Programming embedded systems- interact with the environment, Python Programming

 Interacting with the environment

Computer systems have  to communicate with  the world around them,  getting information about  the external world, and  taking  actions  to change the world. The world is dynamic, so that as the machine is calculating, the world is modifying, needing future computation to take to the new part of the world.

There  are  a variety of different paths  to manage computations that  communicate with  a  outer world. Usually speaking, such a calculation requires  to:

1.  get details from sensors,

2.  perform calculation, remembering some of the results, and

3.  take appropriate actions  to modify  the outer world.



The most  immediately style  for developing a program that  communicates with  the world is the basic imperative style, in which  the program provides a sequence of 'instructions' to the computer it is controlling. A library of special procedures is described, some of which read details from the sensors  and  others  of which  cause reactions  to be operated.

In this model,  we should  usually write  a program that  goes  an idealized robot  in a square, if there is area in front of it.

if noObstacleInFront:










The related  problem with  this model of programming is that  the programme has to check the sensors  sufficiently frequently. If the robot  examine for free space in front, and  then  starts  rolling, it can  turn  out that  a subsequent sensor  reading will give  that  there is something in front  of the robot,  either  because  someone gone in front  of it or because  the last reading was erroneous. It is rigid  to have the discipline, as a programmer, to identify to check  the  sensor  situations frequently enough, and  the  answering programs can be quite difficult to understand and read.

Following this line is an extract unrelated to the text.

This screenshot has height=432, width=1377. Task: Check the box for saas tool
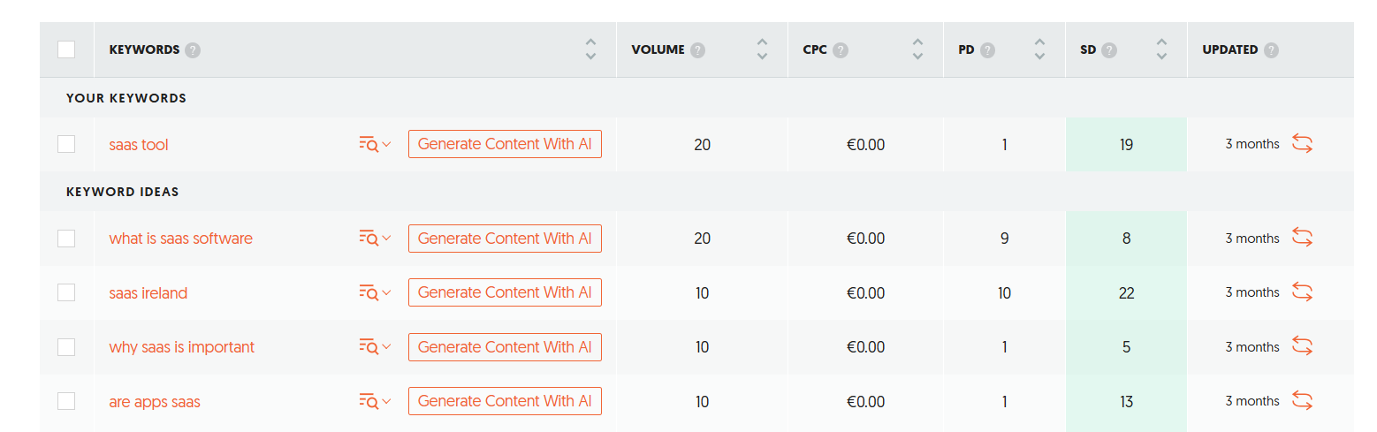(x=66, y=144)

For the robot rolling toward the light, we can  write a program like this:

while lightValue < desiredValue:


This would have the robot creep up, one by one, toward the light. We may  want  to change it so that the robot goes to a distance that was correlated to the difference between the desired light values and current.  However, if it takes bigger  steps, then mean while the time that it is rolling it will not be sensitive to possible  modification in the light number  and may not  react immediately to them. Event-Driven

User-interface function are usually best managed differently, as event-driven programs. In that case, the program is defined as a collection  of functions that  are related to particular function that  can give  place.  So, for example, there  may  kinds  into  a text area,  or when  the  temperature of a reactor  goes  too high. An "event loop"  executes  continuously, examine  to see whether any  of the triggering function  have occurred, and, if they have, calling the associated function. Transducer

An alternative view  is that  programming a machine that  communicates with  an external world is like creating a transducer with  internal state.   Think  of a transducer as a operating box that  executes continuously. At normal intervals,  the transducer takes  all of the  sensors,  does  a short  amount of calculation, saves  some  numbers  it will require  for the  next calculation, and then creates output values  for the actions.

This calculations occur over  and over   again.   Complex behaviour may rise  out  of the temporal functions of outputs and inputs.


def step():

distToFront = min(frontSonarReadings)

motorOutput(gain * (distToFront - desiredDistance), 0.0)


Executed normally, this  program will automatically calculate the robot's  velocity to be proportional  to the free memory in front of it.

The basic  problem with  the  transducer method is that  it may be very difficult to do  programs  that  are fundamentally sequential.